Unsold seats at theatre, dance and music performances across the city could soon be filled with school students getting their first taste of Sydney’s diverse cultural life for as little as $10 a ticket.

The City of Sydney is investigating a ‘theatre passport’ scheme, and is calling for ideas to give high-school students access to unsold seat stock at theatres and performance venues.

The City is seeking innovative proposals that draw on new or emerging technologies to bring cultural venues, ticketing agencies and young audiences together, while keeping ticket costs down.

Lord Mayor Clover Moore said the idea for the scheme was to boost cultural participation among young people by making a trip to the theatre more accessible and affordable.
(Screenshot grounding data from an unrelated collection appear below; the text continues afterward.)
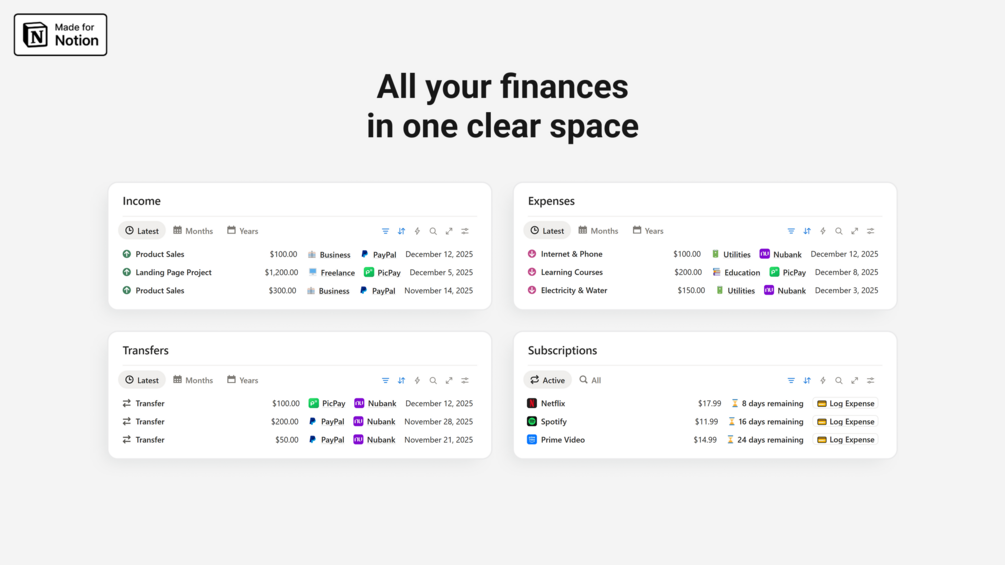Click the filter icon in the Income panel
Viewport: 1005px width, 565px height.
click(x=386, y=231)
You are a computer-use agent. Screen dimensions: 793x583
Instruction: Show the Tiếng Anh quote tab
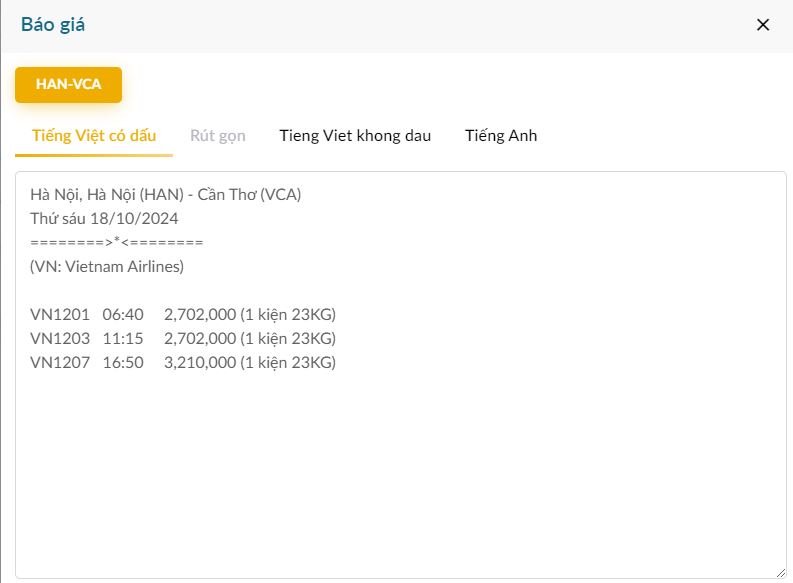point(501,136)
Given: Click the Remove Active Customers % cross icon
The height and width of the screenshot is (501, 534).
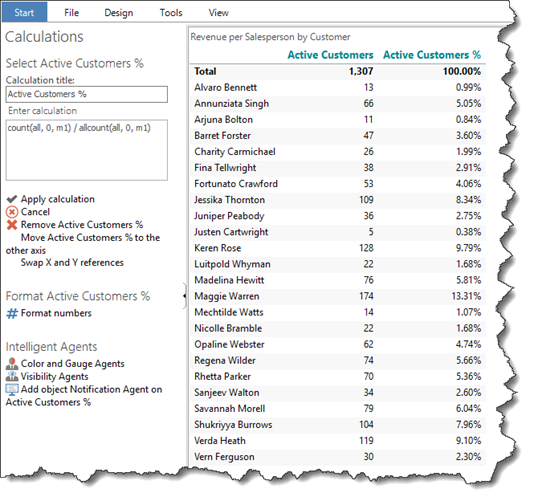Looking at the screenshot, I should pos(12,225).
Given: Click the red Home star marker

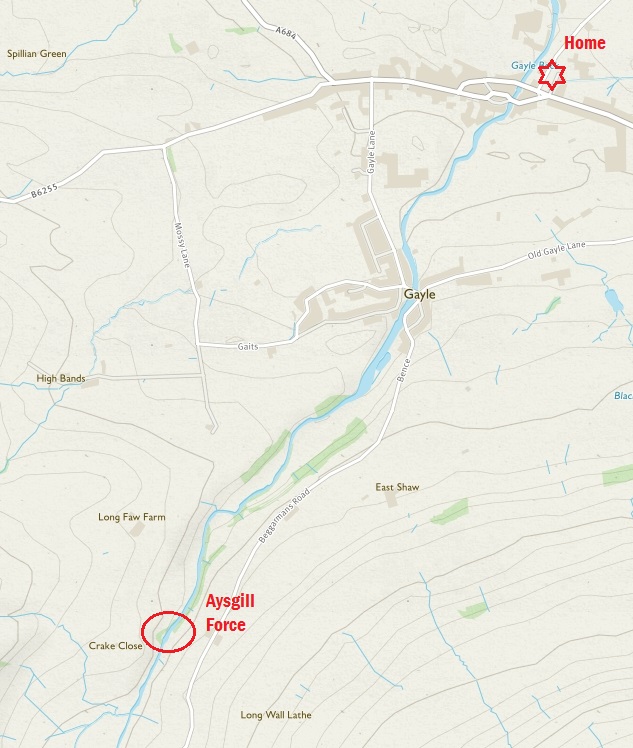Looking at the screenshot, I should 552,75.
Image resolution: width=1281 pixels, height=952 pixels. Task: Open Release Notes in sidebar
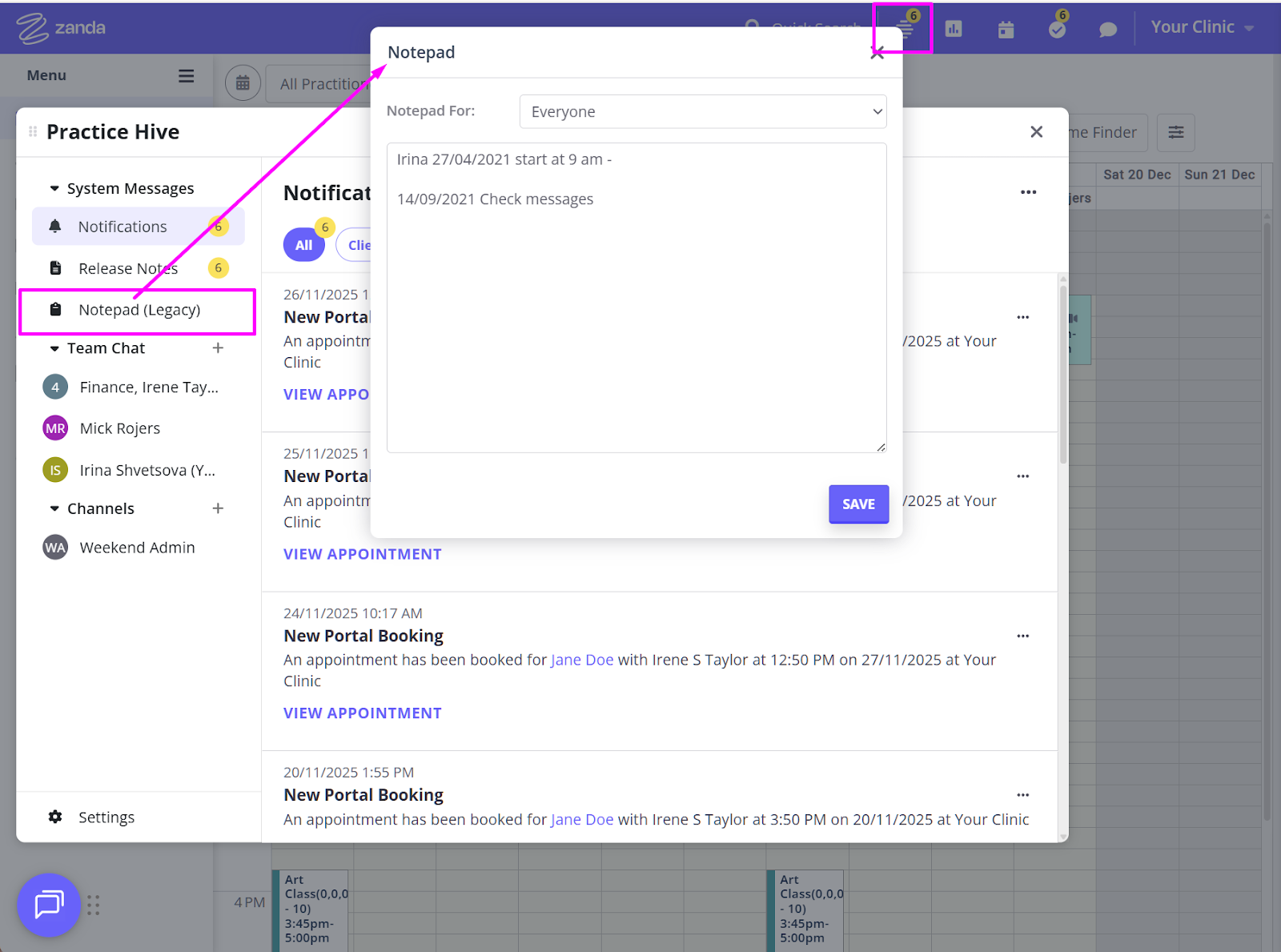pyautogui.click(x=128, y=269)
“We’re committed to giving Sydneysiders of all ages more opportunities to get involved in our cultural life,” the Lord Mayor said.

“The idea is to open up a new way for young people from all walks of life to get involved in Sydney’s fantastic performance scene.

“We’re encouraging creative groups to submit their innovative ideas to bring this scheme to life and help create a new generation of theatre lovers.”

The City’s scheme was first proposed in its Creative City Cultural Policy, released in 2014, and is based on a similar program run by the Adelaide Festival Centre during the 1970s–1990s that gave high-school students the opportunity to purchase low-cost tickets to performing arts events with unsold seats.

Students from that era remember the program as providing ‘unforgettable exposure to the performing arts’, building their awareness and knowledge of theatre and, in many cases, ‘fostering a lifelong love of the arts’.

The City has conducted research into the potential market demand and size in Sydney and received positive feedback from high-school students and teachers alike, along with support from several cultural institutions.

Proposals must be submitted by 17 May, and will be shortlisted based on the applicant’s ability to develop and maintain the proposed technology platform, keep tickets affordable, manage relationships with cultural organisations and venues, and market effectively to young people.

Up to two applicants could be invited to develop their concepts into business plans. If found to be feasible, one applicant could then go on to receive additional one-off seed funding from the City, with the aim of launching to market in 2017.